England players have taken fans inside the fiery team meetings that led to a series victory over Tonga followed by a television tirade from coach Shaun Wane.
An international audience was left stunned when Wane labelled comments by Mate Ma’a Tonga in the lead-up to the second Test – won 14-4 by the host nation at John Smiths Stadium – “disgraceful” in a sustained outburst on TV.
England’s Chris Hill appeared to to be separated at full-time from Tonga’s Addin Fonua-Blake, who had said after the first Test “we lost the game ourselves, I don’t feel like they beat us”.
Wane told BBC at full-time: “After the things what have been said about us this week from the opposition, some of it was disgraceful.
“They wanted a firmer ground, they got a firm ground. They didn’t win. That was a big driving factor this week, some of the things that were said.
“We don’t do what they do. We’ve got our own way of having spirit… the lads are angry about it, that we didn’t win, we didn’t deserve it… all them comments. That was a massive motivator for us and we want to finish this off next week.
“All those comments were full on, so 3-0 is the most important thing.”
In persistent rain, England again handled the conditions far better than a Mate Ma’a line-up that split plenty of ball and conceded far too many penalties, Warrington’s Matty Ashton scoring his first two Test tries in the fifth and 35th minutes for a 12-0 half-time lead.
At 14-0, Tolu Koula’s 56th minute unconverted try didn’t really look like it was going to keep the series alive.
NRL.com approached several England players in a bid to understand Wane’s clear animosity toward the tourists. On TV, halfback Harry Smith said most of the build-up had been relaxed but on match eve the coach had made an issue of Woolf and Fonua-Blake’s quotes.
Winger Tom Johnstone said: “This week we came in with due respect, we gave them what we thought they deserved. We felt it wasn’t quite reciprocated in certain areas, with some of their comments after the game.
“It’s a Test match. To come out and say you didn’t lose it, you let the other team win and other things like that … it’s a bit disrespectful to the other team that’s just put in a performance.”

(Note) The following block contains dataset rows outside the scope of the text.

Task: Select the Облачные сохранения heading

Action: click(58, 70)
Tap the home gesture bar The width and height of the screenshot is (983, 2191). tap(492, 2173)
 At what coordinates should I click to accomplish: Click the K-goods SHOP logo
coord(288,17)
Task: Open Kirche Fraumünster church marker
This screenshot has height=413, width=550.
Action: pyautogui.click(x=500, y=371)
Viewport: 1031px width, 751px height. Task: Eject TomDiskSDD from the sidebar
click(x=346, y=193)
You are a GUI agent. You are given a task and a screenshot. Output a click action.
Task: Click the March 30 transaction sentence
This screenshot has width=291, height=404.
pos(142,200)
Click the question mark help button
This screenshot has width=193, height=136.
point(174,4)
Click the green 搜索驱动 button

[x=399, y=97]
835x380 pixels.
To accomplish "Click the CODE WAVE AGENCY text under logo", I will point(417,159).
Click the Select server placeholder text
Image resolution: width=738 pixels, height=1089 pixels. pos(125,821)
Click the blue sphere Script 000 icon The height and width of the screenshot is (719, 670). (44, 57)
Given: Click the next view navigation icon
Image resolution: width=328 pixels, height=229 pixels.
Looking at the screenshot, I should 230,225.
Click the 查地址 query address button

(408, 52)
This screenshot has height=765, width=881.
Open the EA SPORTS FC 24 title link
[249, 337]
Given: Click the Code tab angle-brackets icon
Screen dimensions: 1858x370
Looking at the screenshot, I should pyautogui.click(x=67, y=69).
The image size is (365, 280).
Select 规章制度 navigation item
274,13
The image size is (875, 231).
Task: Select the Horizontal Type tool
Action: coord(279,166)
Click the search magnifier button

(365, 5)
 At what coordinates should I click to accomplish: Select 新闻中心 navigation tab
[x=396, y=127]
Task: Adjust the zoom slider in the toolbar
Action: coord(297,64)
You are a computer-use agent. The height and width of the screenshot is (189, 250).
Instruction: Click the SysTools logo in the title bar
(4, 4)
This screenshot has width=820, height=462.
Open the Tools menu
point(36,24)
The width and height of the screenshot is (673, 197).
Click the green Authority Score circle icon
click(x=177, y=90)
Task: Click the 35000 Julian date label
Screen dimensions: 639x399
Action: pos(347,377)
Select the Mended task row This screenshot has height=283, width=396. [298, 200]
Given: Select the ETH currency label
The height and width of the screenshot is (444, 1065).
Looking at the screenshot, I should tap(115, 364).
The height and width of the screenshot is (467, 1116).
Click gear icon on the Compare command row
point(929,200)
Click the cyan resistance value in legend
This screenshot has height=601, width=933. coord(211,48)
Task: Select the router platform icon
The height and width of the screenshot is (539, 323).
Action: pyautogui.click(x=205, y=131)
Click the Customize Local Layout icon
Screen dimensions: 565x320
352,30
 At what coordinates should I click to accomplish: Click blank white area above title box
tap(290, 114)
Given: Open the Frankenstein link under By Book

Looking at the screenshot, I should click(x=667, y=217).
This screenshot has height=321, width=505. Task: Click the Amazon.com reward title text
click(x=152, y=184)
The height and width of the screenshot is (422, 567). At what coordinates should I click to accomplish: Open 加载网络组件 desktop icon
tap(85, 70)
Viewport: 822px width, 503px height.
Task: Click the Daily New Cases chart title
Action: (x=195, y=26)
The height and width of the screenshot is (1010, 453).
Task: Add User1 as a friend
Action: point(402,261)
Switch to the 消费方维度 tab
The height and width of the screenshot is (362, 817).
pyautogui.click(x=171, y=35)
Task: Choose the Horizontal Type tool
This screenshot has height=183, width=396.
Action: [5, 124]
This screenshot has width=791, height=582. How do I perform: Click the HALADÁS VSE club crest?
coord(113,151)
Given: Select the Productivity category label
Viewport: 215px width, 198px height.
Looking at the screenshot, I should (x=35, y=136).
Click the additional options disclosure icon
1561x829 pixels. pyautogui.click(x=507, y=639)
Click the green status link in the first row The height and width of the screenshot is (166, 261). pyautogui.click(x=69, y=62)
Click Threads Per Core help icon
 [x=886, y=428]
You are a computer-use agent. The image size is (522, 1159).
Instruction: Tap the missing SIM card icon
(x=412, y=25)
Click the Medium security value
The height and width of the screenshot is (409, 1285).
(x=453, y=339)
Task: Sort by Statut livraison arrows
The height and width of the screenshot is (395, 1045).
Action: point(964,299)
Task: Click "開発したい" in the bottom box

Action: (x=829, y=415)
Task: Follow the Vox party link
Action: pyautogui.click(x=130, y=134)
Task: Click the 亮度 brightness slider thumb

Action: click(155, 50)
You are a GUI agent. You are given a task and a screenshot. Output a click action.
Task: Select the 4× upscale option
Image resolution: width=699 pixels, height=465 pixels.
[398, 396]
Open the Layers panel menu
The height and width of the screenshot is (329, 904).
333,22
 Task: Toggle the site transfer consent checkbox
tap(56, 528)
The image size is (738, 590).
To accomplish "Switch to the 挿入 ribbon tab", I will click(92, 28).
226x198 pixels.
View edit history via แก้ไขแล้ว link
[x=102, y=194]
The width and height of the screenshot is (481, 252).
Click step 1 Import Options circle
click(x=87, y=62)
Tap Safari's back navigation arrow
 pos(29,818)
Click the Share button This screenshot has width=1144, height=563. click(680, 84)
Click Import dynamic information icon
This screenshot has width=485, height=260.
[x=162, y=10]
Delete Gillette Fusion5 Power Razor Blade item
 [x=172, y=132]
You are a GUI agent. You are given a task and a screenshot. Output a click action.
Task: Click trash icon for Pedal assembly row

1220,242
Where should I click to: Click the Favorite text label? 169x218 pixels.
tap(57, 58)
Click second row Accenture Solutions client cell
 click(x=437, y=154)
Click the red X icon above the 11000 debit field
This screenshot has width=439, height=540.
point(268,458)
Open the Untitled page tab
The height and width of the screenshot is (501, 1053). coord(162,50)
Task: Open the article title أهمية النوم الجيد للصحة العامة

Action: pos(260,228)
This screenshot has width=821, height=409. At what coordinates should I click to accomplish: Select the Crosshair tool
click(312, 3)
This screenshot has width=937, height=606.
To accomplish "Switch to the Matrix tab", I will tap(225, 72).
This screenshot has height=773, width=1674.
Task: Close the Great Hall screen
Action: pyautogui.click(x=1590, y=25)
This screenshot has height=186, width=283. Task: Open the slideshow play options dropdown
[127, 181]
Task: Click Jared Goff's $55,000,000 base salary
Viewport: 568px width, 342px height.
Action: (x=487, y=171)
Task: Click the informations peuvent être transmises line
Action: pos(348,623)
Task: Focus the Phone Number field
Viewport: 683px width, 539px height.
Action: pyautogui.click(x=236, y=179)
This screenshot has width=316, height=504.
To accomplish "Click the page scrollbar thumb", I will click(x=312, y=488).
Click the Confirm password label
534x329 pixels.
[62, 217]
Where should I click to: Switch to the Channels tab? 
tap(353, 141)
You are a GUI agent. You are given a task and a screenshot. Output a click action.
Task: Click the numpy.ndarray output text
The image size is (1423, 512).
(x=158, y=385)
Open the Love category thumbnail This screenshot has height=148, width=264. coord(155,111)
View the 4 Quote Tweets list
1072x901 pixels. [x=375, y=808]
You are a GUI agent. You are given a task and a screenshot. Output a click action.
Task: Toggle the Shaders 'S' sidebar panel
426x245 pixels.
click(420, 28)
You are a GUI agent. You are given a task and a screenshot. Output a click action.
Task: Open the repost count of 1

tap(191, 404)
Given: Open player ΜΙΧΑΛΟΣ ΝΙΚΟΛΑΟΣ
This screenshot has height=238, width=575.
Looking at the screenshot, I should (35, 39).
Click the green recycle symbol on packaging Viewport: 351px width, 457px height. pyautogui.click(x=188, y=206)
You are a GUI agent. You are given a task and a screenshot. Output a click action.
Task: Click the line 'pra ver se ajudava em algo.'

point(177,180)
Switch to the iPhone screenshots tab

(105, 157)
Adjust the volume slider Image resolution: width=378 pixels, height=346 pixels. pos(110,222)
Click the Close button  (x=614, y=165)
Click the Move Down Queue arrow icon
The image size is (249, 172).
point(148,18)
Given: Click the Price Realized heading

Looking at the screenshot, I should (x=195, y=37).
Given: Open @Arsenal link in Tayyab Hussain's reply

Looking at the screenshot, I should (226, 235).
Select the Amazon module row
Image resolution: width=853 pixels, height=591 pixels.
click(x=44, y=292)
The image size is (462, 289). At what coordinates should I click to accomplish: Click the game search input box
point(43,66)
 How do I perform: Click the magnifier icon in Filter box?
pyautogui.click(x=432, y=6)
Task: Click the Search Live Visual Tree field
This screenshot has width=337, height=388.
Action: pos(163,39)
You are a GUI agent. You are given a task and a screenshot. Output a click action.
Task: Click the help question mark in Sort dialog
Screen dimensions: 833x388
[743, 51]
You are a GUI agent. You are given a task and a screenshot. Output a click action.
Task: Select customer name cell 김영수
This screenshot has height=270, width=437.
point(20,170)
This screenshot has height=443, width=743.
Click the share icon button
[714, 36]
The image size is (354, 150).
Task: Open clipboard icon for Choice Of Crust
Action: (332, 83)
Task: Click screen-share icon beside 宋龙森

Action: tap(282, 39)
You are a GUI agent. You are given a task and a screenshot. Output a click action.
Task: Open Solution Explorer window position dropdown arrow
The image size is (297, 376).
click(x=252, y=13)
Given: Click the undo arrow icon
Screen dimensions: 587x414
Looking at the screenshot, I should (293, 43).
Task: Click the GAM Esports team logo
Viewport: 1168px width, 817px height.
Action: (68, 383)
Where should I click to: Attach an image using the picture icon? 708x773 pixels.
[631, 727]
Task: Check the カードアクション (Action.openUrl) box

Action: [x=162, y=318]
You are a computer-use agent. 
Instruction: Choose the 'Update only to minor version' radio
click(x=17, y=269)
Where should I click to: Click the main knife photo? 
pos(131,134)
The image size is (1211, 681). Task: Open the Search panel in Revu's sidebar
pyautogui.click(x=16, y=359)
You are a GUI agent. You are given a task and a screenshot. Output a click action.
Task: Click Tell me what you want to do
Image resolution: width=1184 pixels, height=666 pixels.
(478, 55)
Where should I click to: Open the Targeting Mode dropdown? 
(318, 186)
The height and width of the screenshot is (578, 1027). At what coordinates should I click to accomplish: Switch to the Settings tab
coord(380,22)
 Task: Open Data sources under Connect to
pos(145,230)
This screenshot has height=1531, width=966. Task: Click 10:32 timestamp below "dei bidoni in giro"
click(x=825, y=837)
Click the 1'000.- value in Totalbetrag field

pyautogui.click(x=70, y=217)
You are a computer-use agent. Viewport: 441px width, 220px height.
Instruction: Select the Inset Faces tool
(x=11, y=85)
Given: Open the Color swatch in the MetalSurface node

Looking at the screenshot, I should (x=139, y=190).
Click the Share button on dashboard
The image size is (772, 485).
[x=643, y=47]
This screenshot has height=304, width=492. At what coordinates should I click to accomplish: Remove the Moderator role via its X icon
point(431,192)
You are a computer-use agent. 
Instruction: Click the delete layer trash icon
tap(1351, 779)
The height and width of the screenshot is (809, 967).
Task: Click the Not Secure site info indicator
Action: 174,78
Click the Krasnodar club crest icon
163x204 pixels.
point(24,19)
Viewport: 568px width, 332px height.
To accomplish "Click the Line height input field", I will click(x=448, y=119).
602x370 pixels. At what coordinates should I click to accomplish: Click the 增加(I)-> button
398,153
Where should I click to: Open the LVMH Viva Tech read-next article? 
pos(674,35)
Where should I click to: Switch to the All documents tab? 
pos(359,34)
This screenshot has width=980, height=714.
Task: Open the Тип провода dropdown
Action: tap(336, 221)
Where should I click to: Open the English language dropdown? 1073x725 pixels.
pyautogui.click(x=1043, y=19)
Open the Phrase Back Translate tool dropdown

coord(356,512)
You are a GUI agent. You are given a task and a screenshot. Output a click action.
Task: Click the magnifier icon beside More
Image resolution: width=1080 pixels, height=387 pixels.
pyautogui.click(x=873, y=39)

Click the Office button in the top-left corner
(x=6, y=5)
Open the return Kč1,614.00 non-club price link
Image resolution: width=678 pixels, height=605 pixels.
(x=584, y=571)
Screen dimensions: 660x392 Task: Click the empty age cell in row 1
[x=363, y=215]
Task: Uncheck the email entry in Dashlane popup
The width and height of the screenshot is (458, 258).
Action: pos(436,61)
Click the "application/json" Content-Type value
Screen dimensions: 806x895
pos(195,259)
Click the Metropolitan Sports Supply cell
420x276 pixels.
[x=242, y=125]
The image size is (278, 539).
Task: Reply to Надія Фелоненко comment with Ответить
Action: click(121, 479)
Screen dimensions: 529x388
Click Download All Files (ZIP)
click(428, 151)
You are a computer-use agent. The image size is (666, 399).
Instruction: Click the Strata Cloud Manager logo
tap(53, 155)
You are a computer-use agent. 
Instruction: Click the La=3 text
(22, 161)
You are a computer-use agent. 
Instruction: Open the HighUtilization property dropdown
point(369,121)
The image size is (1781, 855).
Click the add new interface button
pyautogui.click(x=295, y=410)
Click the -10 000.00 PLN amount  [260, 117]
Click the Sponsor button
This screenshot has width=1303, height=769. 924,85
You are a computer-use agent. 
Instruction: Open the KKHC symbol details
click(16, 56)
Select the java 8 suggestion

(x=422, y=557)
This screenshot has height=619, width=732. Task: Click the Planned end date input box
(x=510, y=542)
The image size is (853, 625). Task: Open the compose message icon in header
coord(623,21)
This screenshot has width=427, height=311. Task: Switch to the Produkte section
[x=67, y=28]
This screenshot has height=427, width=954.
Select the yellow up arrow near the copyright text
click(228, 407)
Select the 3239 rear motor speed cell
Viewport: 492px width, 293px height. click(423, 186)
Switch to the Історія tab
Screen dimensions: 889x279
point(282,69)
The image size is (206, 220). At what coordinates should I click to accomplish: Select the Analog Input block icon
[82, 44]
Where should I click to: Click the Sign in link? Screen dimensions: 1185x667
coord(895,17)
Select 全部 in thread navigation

Forward Mike McMeeken insisted the match eve was “relaxed” and “we didn’t need much firing up”, adding “we’re not the type of people who will say anything anyway”.
But Ashton commented: “There was a bit of disrespect from Tonga during the week and he highlighted that for us.
“The English way, the English standard is that you never disrespect anyone. That put a bit of fire in the belly for the boys to get a win and show them what we can do and win convincingly and not just think we got lucky.
“It was just little comments made during the week that made us remember what we’re here for, that we’ve got a job to do. I’m just happy we got the win for Waney because his put the pride into us, put in the effort and we’ve paid him back I think.”
Hill refused to reveal what had been said between him and Warrior Fonua-Blake after the full-time siren.
“It was just offering my pension when I retire,” he said.